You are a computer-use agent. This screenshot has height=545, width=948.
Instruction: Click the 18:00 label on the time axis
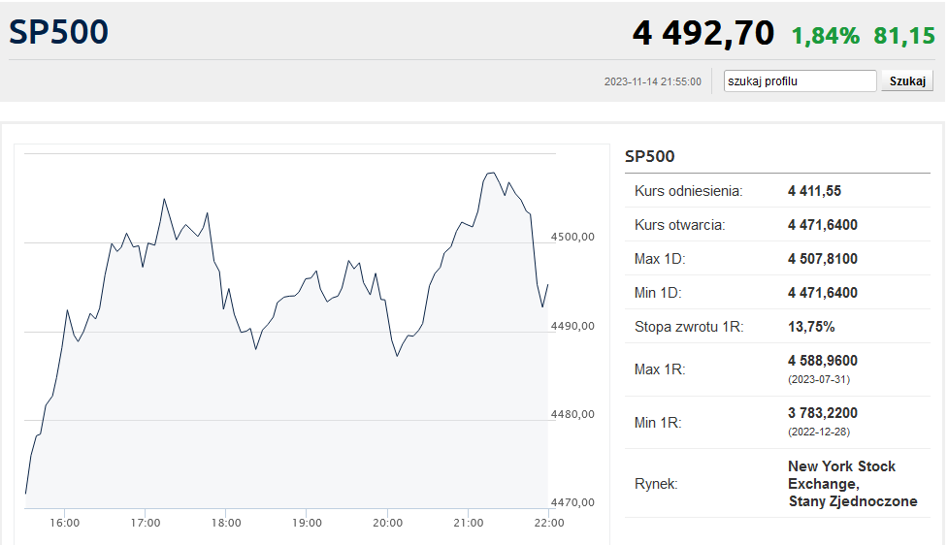pos(226,522)
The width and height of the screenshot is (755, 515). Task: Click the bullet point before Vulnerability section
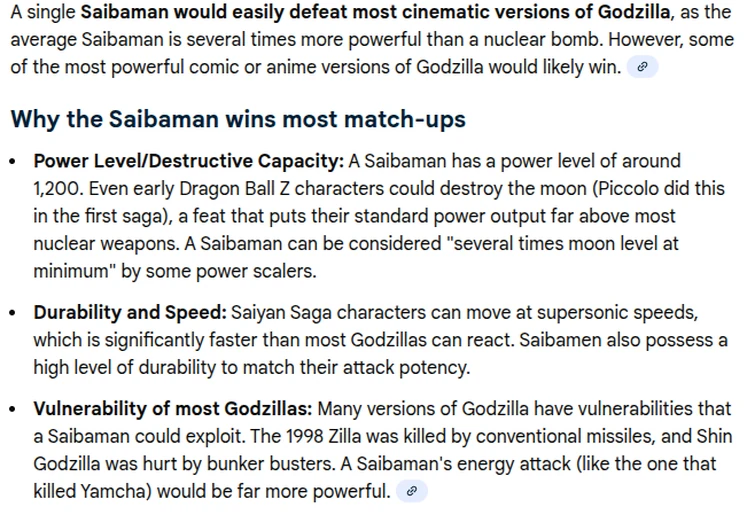[x=13, y=409]
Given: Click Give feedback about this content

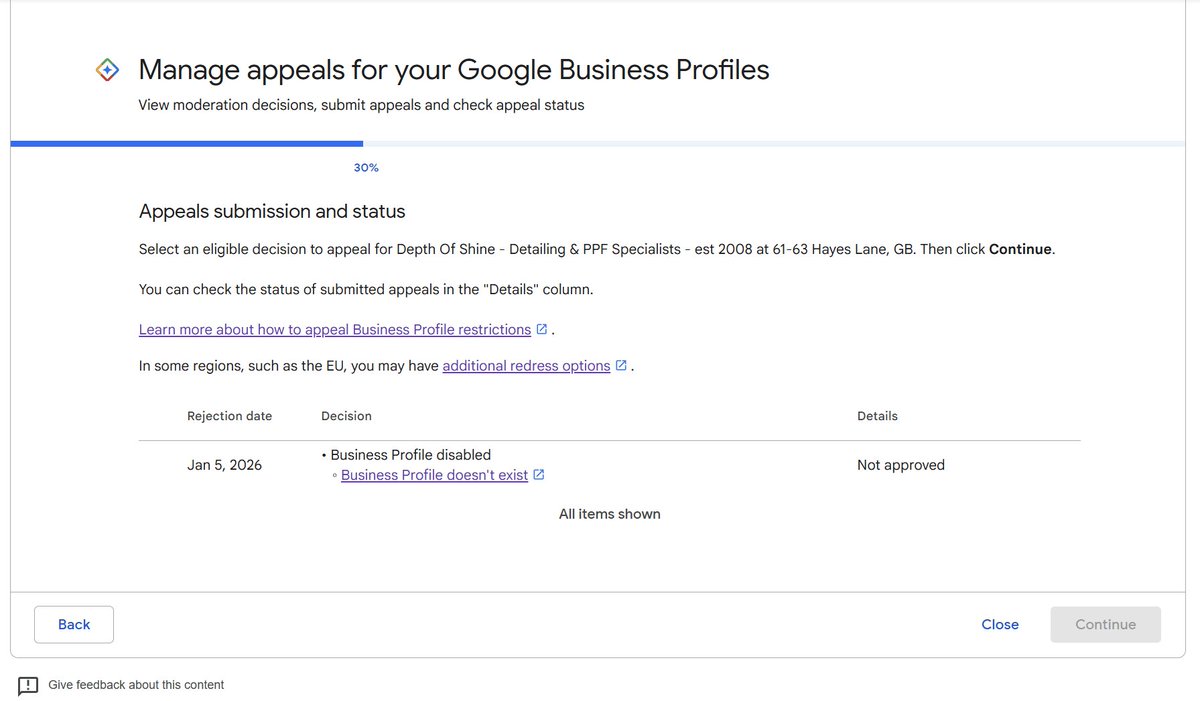Looking at the screenshot, I should (136, 685).
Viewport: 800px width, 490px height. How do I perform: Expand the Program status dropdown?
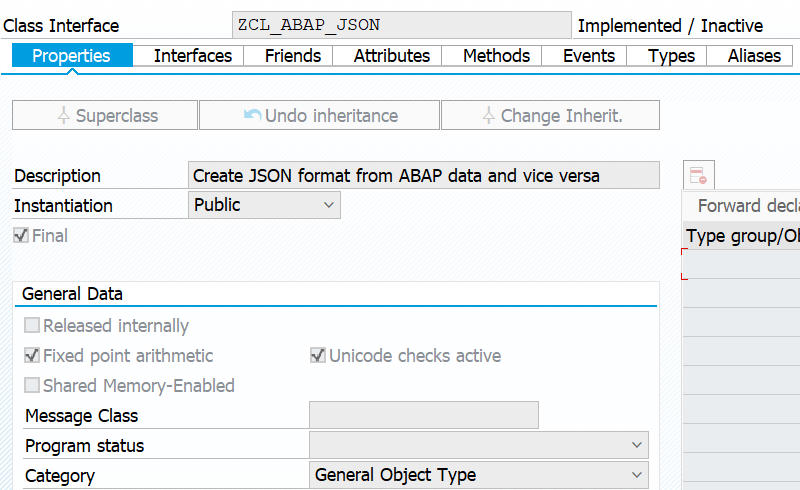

_WHAT YOU HAVE TO DO_. Your job is to repeat every entry exactly, keeping all pictures out of the copy.

_ANSWER BELOW_.
You are a computer-use agent. This screenshot has height=545, width=948.
Instruction: Click the 18:00 label on the time axis
pos(226,522)
The width and height of the screenshot is (755, 515). Task: Click the bullet point before Vulnerability section
[x=13, y=409]
Given: Click Give feedback about this content

Looking at the screenshot, I should (136, 685).
Viewport: 800px width, 490px height. How do I perform: Expand the Program status dropdown?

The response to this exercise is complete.